伊藤 「私たちの使命の本質は、傾聴ではなく問題解決です。疑問も不満もなくお客様がAnkerの製品をご利用できる状態をキープするのが究極的な理想であって、そのために私たちは何をすべきなのか。少なくとも、すばらしい傾聴スキルを磨くことではありません」

カスタマーサポートに電話をしたとき、最初に対応するスタッフが十分な権限を持って的確な回答を返してくれる。それこそが、問題解決の最短ルートに他なりません。だから、権限移譲。だから、傾聴禁止。伊藤の信ずる姿勢はシンプルです。

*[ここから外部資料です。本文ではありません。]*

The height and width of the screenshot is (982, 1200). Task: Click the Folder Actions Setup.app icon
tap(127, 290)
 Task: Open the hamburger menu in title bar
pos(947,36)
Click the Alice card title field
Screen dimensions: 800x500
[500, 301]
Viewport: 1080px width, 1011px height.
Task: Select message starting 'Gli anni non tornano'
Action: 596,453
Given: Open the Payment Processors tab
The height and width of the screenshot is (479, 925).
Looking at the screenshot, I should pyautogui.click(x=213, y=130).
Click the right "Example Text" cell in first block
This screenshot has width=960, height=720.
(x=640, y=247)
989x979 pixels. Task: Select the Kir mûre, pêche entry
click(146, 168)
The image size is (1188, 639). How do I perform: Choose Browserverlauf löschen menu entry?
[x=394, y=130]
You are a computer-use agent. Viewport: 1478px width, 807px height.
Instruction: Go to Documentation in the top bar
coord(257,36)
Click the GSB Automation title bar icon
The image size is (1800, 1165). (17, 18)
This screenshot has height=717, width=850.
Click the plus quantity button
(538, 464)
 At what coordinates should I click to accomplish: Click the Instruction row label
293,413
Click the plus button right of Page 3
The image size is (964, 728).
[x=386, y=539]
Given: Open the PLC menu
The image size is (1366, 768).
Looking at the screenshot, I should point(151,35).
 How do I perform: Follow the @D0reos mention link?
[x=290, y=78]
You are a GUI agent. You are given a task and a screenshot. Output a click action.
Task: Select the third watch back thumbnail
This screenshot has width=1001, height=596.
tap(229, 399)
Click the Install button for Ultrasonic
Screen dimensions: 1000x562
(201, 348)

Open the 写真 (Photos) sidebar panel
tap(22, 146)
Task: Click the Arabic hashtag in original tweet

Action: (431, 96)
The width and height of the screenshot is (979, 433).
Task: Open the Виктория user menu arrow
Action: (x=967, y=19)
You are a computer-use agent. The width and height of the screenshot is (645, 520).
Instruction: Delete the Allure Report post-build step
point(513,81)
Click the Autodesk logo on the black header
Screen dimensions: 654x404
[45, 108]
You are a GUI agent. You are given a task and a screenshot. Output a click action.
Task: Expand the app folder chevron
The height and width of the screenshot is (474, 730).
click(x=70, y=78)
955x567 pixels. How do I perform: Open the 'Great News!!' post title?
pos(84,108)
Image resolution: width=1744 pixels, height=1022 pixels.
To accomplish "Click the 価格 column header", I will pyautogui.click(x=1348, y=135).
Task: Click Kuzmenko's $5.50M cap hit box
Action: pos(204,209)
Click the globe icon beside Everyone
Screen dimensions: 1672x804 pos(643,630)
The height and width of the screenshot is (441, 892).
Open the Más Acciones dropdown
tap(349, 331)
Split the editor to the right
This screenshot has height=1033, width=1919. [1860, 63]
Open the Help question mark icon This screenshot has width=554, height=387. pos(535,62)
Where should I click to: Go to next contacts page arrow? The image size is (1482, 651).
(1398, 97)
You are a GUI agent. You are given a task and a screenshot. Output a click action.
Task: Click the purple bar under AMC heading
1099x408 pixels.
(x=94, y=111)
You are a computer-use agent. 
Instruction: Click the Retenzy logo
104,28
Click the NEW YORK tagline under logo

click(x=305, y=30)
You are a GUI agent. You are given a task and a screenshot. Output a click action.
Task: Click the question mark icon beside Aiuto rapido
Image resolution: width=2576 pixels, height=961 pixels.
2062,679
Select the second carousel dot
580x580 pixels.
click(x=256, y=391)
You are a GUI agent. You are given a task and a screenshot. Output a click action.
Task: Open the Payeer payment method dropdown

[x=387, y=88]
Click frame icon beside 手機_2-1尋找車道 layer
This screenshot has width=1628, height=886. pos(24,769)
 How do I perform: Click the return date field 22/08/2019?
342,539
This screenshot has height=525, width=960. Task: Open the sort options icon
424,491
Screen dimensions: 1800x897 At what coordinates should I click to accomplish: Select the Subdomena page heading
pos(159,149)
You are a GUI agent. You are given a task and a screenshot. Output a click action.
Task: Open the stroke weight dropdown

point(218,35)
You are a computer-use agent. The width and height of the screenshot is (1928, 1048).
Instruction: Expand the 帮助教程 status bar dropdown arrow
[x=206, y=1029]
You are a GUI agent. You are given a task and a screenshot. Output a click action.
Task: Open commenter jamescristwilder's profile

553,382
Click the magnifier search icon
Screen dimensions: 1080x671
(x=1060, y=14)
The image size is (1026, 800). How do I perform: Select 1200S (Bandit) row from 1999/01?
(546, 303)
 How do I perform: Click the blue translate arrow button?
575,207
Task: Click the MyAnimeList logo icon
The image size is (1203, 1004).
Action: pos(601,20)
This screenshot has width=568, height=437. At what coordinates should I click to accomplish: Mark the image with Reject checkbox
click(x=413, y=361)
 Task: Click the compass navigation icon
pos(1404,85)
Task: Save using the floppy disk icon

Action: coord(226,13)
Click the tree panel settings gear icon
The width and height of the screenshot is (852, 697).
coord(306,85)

伊藤 「企業としてのブランディングやロイヤリティ創出という観点では、傾聴をはじめコミュニケーションによるおもてなしや感動を追求するサービスが必要なのは事実でしょう。しかし、私たちの業務領域には要りません。ダイレクトに、可能な限りスピーディにお客様の問題を解決することがもっとも大切なのですから」

こうした発想が、他のどこにもない斬新なカスタマーサポートの根底にあるのです。

伊藤 「こんな手法を導入できるのは、AnkerのバリューであるRationalism(合理的に考えよう)が生きている結果だと思います。最低限の基本を守っていれば、それ以外は自由。企業成長に貢献するチャレンジには自由を与えられていて、Ankerにとって最適なカスタマーサポートを立ち上げる仕事にやりがいを感じます」

とはいえ、時代や市場の変化はどんどんスピードアップしています。「変化が速いから面白い」と語る伊藤の目は、形のない未来をとらえようと光っています。

伊藤 「独立した固体だったハードウェアは、インターネットによってつながるようになりました。それはさながら液体のように。でも今後はデバイスさえ必要としない “気体化”が進むのではないでしょうか。人が何もしなくても、IoTで物事が進んでいく時代。その結果、あらゆるサービスは今より一層のスピードアップを求められるはずです」

カスタマーサポートも然り。この言葉を裏付け、具体化した姿こそ、伊藤が追い求める組織づくりの答えなのかもしれません。

「カスタマーサポートは、本当に誇り高い仕事」と語る伊藤。エンジニア気質と顧客本位の姿勢、そして限りないチャレンジ精神を推進力として、アンカー・ジャパンのカスタマーサポートは時代の先を見据えた進化を遂げ続けていきます。